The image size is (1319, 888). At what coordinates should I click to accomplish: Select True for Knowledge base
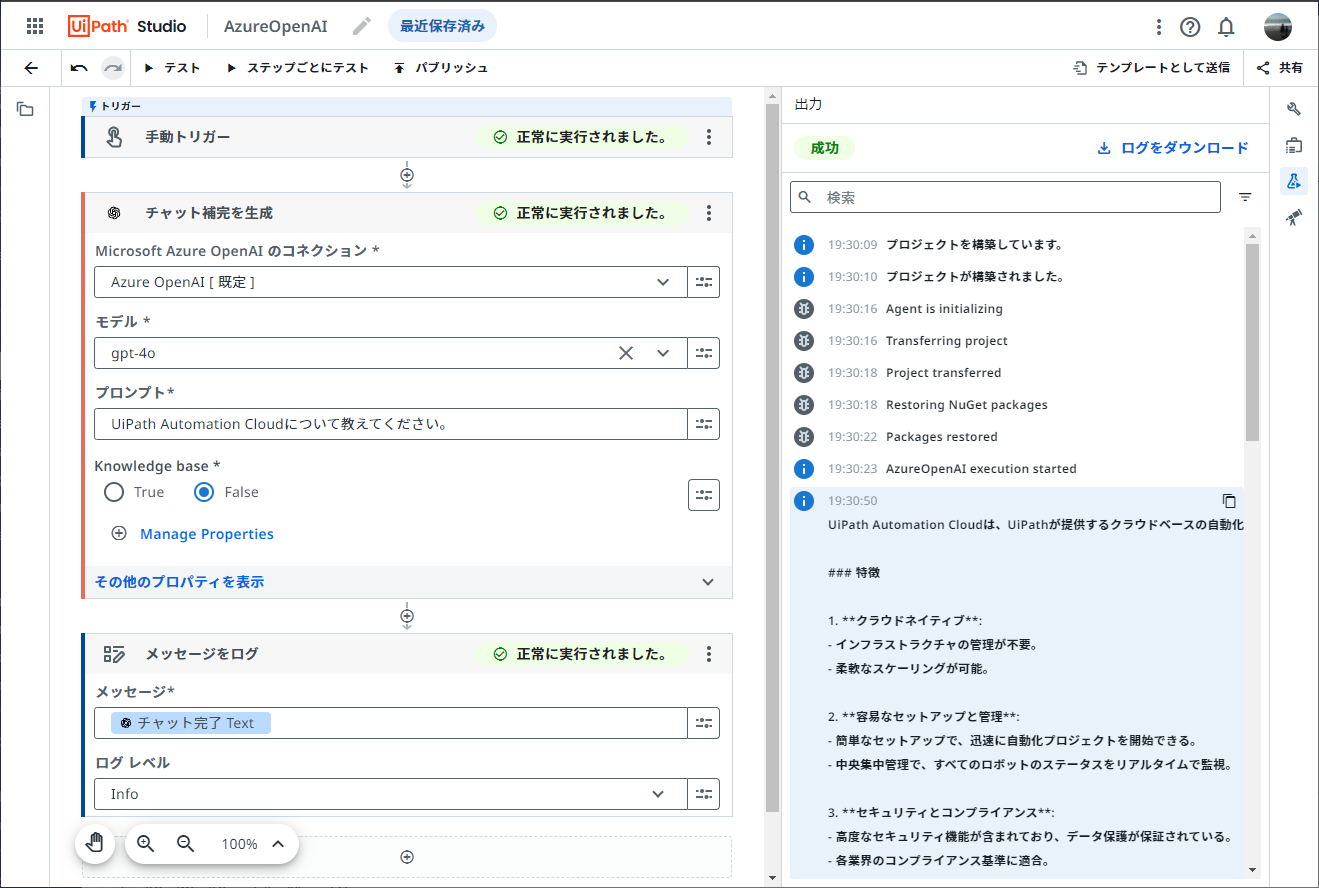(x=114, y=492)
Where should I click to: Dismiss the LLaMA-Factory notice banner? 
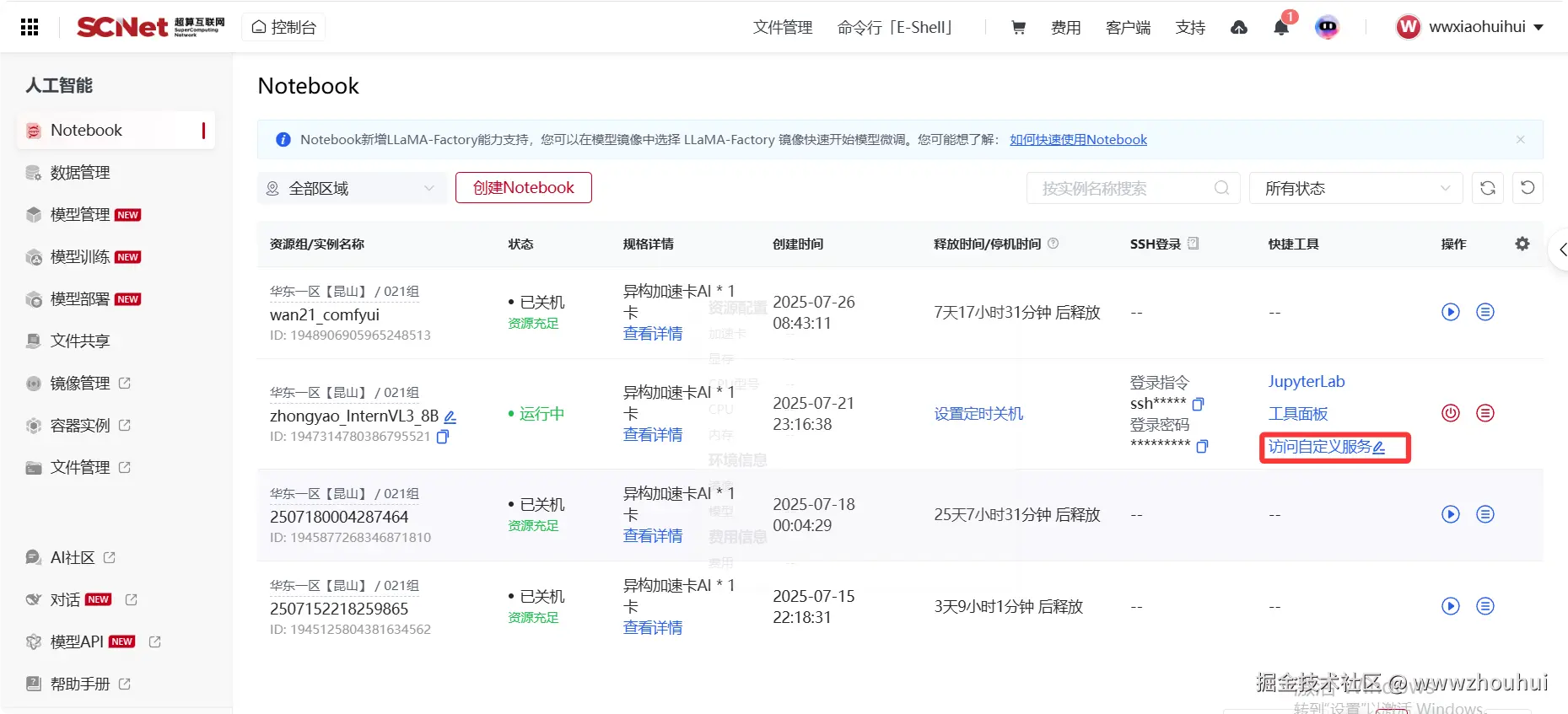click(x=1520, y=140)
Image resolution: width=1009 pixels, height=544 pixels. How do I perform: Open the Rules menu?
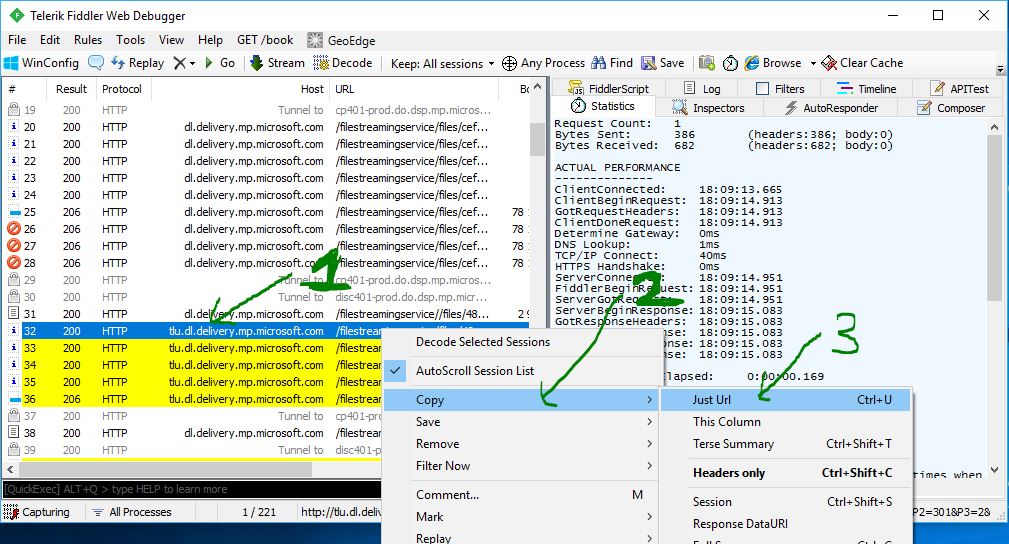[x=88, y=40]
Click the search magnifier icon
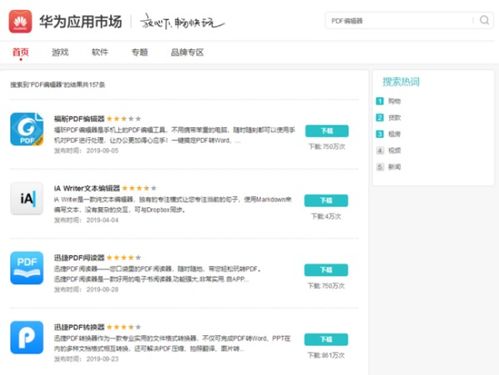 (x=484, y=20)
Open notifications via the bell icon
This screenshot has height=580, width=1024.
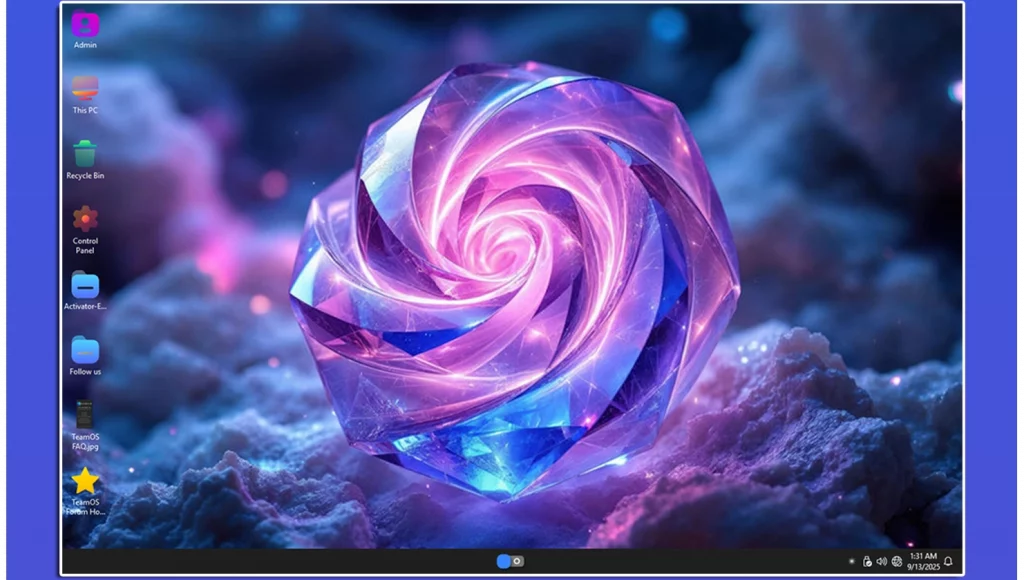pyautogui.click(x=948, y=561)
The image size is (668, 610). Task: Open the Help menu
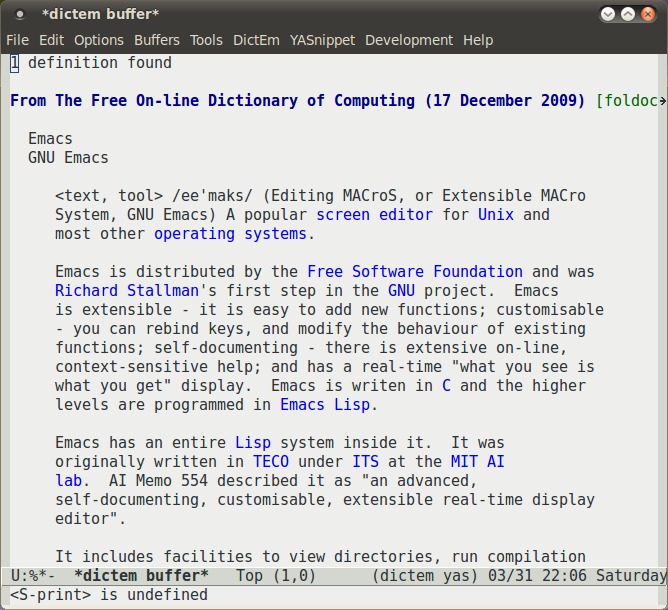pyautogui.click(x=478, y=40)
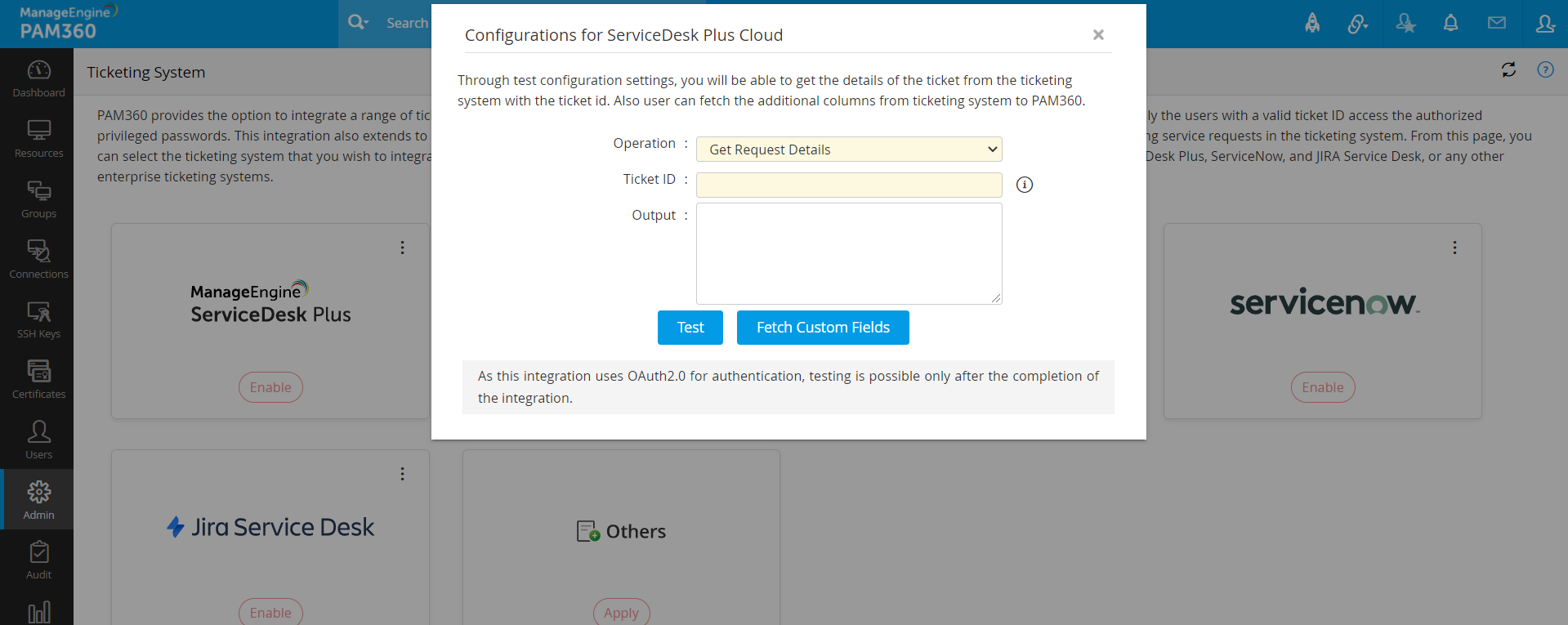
++++++
(STATED PROBLEM):
Present the records above as a Markdown table, starting at the line containing "Where should I" and running through the end of the records, with both ends included. Use a column "No." for the row number and a column "Entry" for the line, skipping blank lines and leaving the pictures out.

(CORRECT OUTPUT):
| No. | Entry |
|---|---|
| 1 | Where should I click to: Dismiss the LLaMA-Factory notice banner?  |
| 2 | click(x=1520, y=140) |
| 3 | Image resolution: width=1009 pixels, height=544 pixels. How do I perform: Open the Rules menu? |
| 4 | [x=88, y=40] |
| 5 | Click the search magnifier icon |
| 6 |  (x=484, y=20) |
| 7 | Open notifications via the bell icon |
| 8 | This screenshot has height=580, width=1024. |
| 9 | pyautogui.click(x=948, y=561) |
| 10 | The image size is (668, 610). Task: Open the Help menu |
| 11 | pyautogui.click(x=478, y=40) |